The Nuclear Envelope and Stomatal Dynamics

Eukaryotic nuclei are double membrane-bound organelles with distinct inner nuclear membranes (INM) and outer nuclear membranes (ONM). The site where the INM and ONM meet forms the nuclear pore, where nucleocytoplasmic transport occurs. Spanning the INM and the ONM are protein complexes known as “linkers of the nucleoskeleton and cytoskeleton (LINC).” LINC complexes contribute to nuclear morphology, nuclear movement and positioning, chromatin organization and gene expression. LINC complexes are composed of Klarsicht/ANC-1/Syne Homology (KASH) ONM proteins and Sad1/UNC-84 (SUN) INM proteins that interact in the lumen of the nuclear envelope (NE), thus forming a bridge between the nucleoplasm and the cytoplasm.
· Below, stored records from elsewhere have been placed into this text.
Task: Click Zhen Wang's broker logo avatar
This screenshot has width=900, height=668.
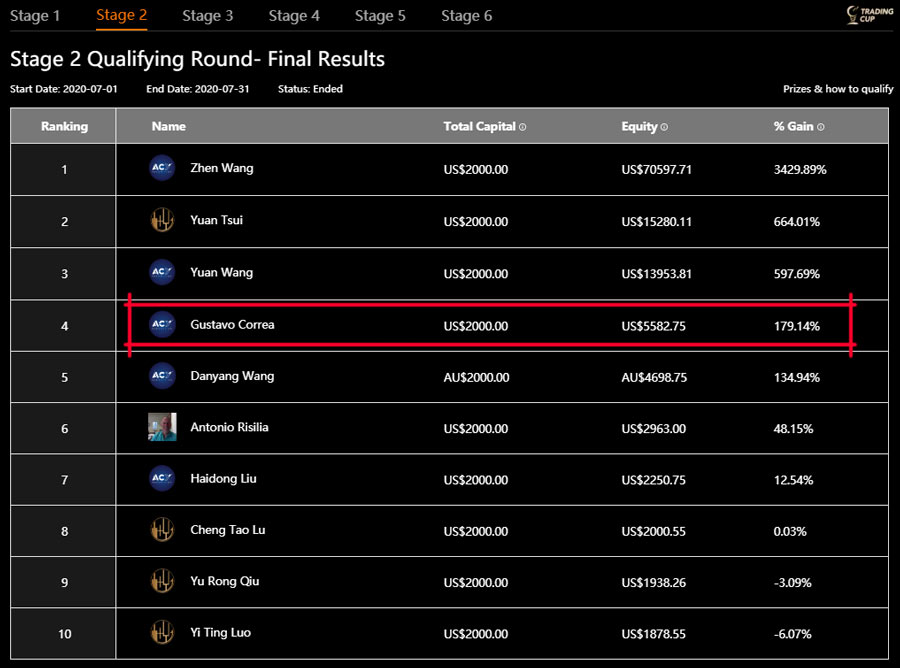Action: [x=162, y=169]
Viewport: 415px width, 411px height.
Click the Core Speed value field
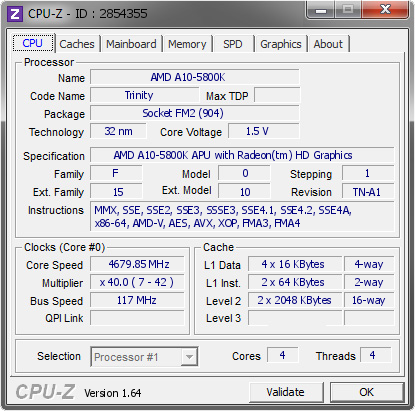click(x=137, y=264)
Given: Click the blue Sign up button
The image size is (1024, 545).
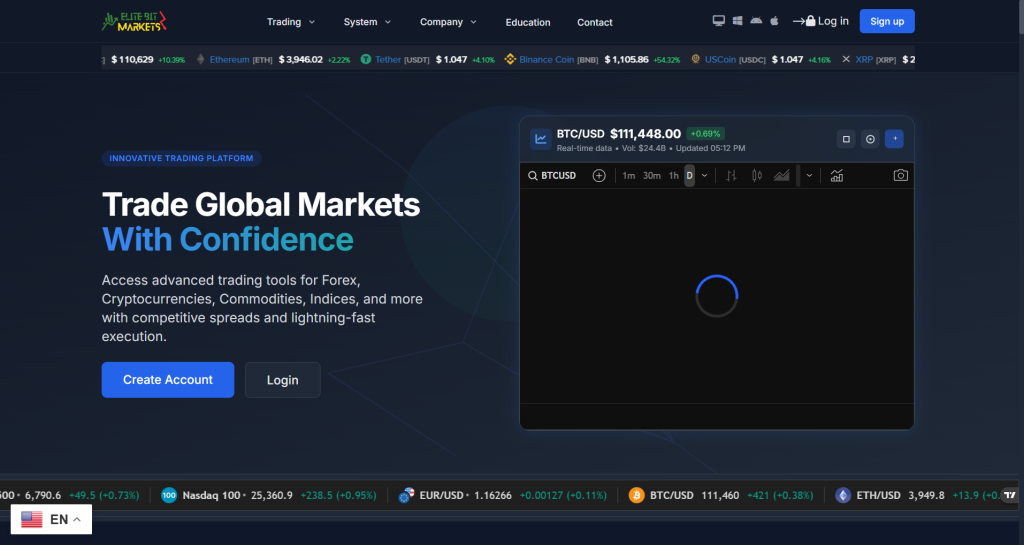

Plant-unique KASH proteins have  recently been identified and named “SUN domain-interacting NE proteins” (SINE1 to SINE4 in Arabidopsis). In Arabidopsis leaves, SINE1 is exclusively expressed in guard cells and their developmental precursors. Biel et al. (10.1104/pp.19.01010) have now established that SINE1 and SINE2 play an important role in stomatal opening and closing in Arabidopsis. Loss of SINE1 or SINE2 results in ABA hyposensitivity and impaired stomatal dynamics but does not affect stomatal closure induced by the bacterial elicitor flg22. The ABA-induced stomatal closure phenotype is, in part, attributed to impairments in Ca2+ dynamics and F-actin regulation. Together, the data suggest that SINE1 and SINE2 act downstream of ABA but upstream of Ca2+ and F-actin. This study makes an unanticipated connection between stomatal regulation and nuclear envelope-associated proteins and adds two new players to the increasingly complex system of guard cell regulation.